When he heard what was being said he was incredulous and then, for the first time in his life, scandalized. How could they believe such things of Alice? Not that he would judge her–he always eschewed hypocrisy–but couldn’t these blind idiots see that she would never betray her betrothed? And poker-backed James Banfield would never anticipate his vows. Amville would wager his very considerable fortune that Alice Kilpatrick was neither impure nor pregnant.
He happened to see her just as she learned what was being said. Her eyes widened, a hand covered her mouth. Two ladies turned their backs on her and she looked as though she had received a mortal blow.
No one must be allowed to distress his Alice.
Protective hackles rose and he charged to the rescue, but Banfield reached her first. Amville stopped abruptly. It was her fiancé’s right to defend her against calumny.
“Miss Kilpatrick!” Banfield was bristling with indignation. “I am horrified at what I have heard.” Alice opened her mouth, but the baronet’s ire was not to be contained. “I demand to know if it is true.”
Distress turned to astonishment. “Of course it is not. I don’t know how such a rumor can have started.”
“I wonder too.” Banfield, who had been a priggish arse since Amville knew him at Harrow, folded his arms and looked down his nose. “You must have done something to give rise to such a report.”
“You believe it?”
“As they always say, there’s no smoke without fire.”
Her fists clenched and she appeared about to throw an unladylike punch and terminate her engagement, a move Amville would have applauded. But of course she did not. She would deny the charge, reason would prevail and her betrothal and eventual marriage would progress as planned.

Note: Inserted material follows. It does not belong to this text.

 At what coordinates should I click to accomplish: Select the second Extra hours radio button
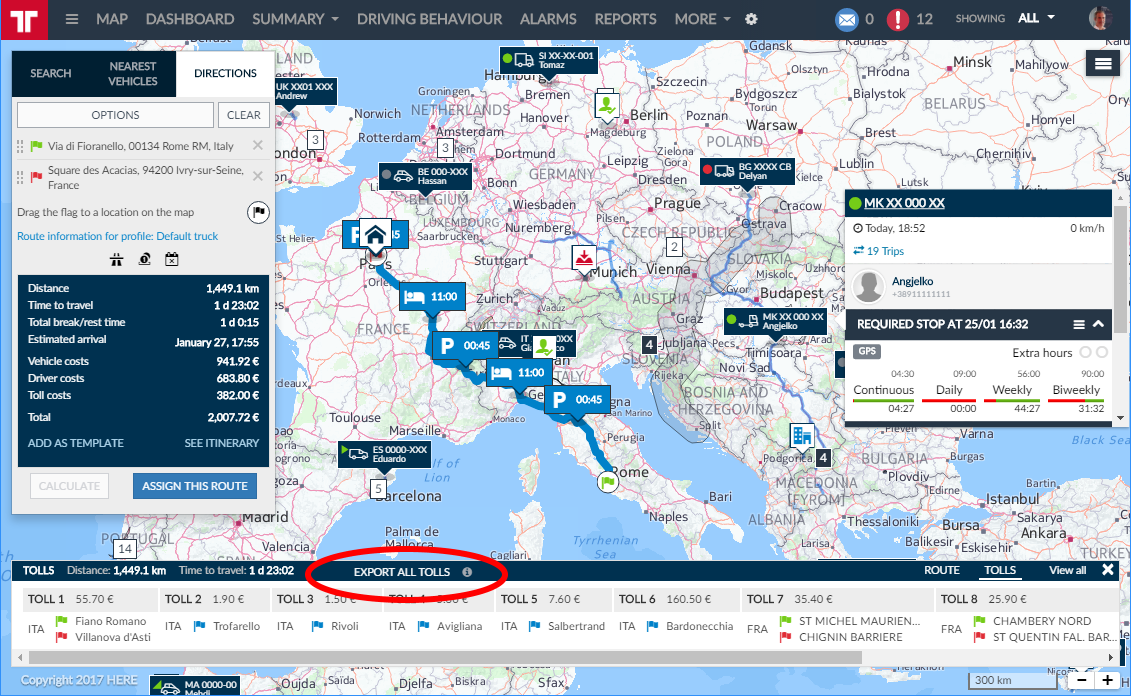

Then he had an idea. A wicked idea. He shouldn’t, but resisting temptation had never been his strong suit. He took a deep breath and committed the most dishonorable act of a life filled with iniquity.
“My dear Alice,” he drawled, stepping up beside her and placing her hand on his arm. “Are you having trouble?”
She stared at the use of her Christian name, her pink mouth forming a kissable oval. He wouldn’t let her pull away. Her hand felt perfect there and he intended to keep it.
Sir James recovered his wits, or at least his voice. “Amville! You are Miss Kilpatrick’s debaucher and the father of her child.”
“Sir James!” she squeaked, still trying to escape.
“Whatever do you mean? I don’t believe for a minute that Alice is with child.” A small huff of breath told him she appreciated his defense. She stopped struggling and relaxed. Prematurely. He smiled nastily. “You see, Banfield, a wise man knows how to take precaution against accidents.”
Banfield sputtered, Alice gasped. Amville had made it impossible for the rumor to be put to rest. There wasn’t a soul in England who’d ever believe he hadn’t seduced her. Now for the coup de grace.
“I will, of course, be asking for Miss Kilpatrick’s hand in marriage.” He brushed a kiss over her knuckles. “Better luck next time, Banfield.”
***
Alice was ruined. Yet a bubble of joy, hardly bigger than a mustard seed, formed in her heart. Did Amville mean his bizarre proposal? He wasn’t the marrying kind; if he were, she’d never have contemplated wedding Sir James. It came to her in a blaze of enlightenment that she’d turned down half a dozen perfectly eligible suitors because of one miraculous waltz in her second season.
Sir James stalked off in high dudgeon while other guests hovered, fascinated spectators of the drama. Amville was ghostly pale without a hint of his devil-may-care bravado and he held her so tightly her hand hurt.
“Come,” was all he said, and dragged her through the staring crowd. Her heart beat a tattoo as she tripped after him, brushing past friends, acquaintances and her horrified mother, into a small sitting room. Amville slammed the door and wedged a chair under the doorknob.
Breathing as though he’d run a mile, he put his hand on her shoulders, regarding her with anxious eyes. Mesmerized, she stroked the shadowed jaw. His dawning, devastating smile put her fears to rest. Her heart danced, her skin tingled, and she wanted to laugh out loud with joy.
Especially when he kissed her. This was no polite caress but the devouring possession she’d waited for all her life. He kissed her until her brain turned to wool and held her fast against him, body to hard body. Her belly didn’t merely glow; it burned.
All too soon he let her go. And, as expected that evening, a man got down on his knees before her. “Please marry me, Alice.” He looked humble, uncertain, supplicating. “By any standard I should make a wretched husband but you won’t find one who loves you more. I swear by whatever shreds of honor I possess to spend the rest of my life making you happy.”
“Why have you never said anything?”
He shrugged. “My reputation, your father. But tonight I seized my chance. I believe even Mr. Kilpatrick will say you have no alternative. I’m sorry.”
“Are you really?”
“Only if you are.”
She swept the disorderly lock of hair from his forehead, with a delicious shiver that she was now permitted to touch him. “I’m glad.”
“You’ll have me then?”
“As long as you never go near the wife of any cabinet minister again.”
“To be on the safe side you’d better not leave me alone in the vicinity of Downing Street.” Humility had vanished and Lord Amville was back, and she didn’t care how wicked he was as long as he was only hers.
“And how shall we celebrate Christmas?” she asked

“If I have my way, we’ll spend the rest of the winter in bed, with the curtains closed.”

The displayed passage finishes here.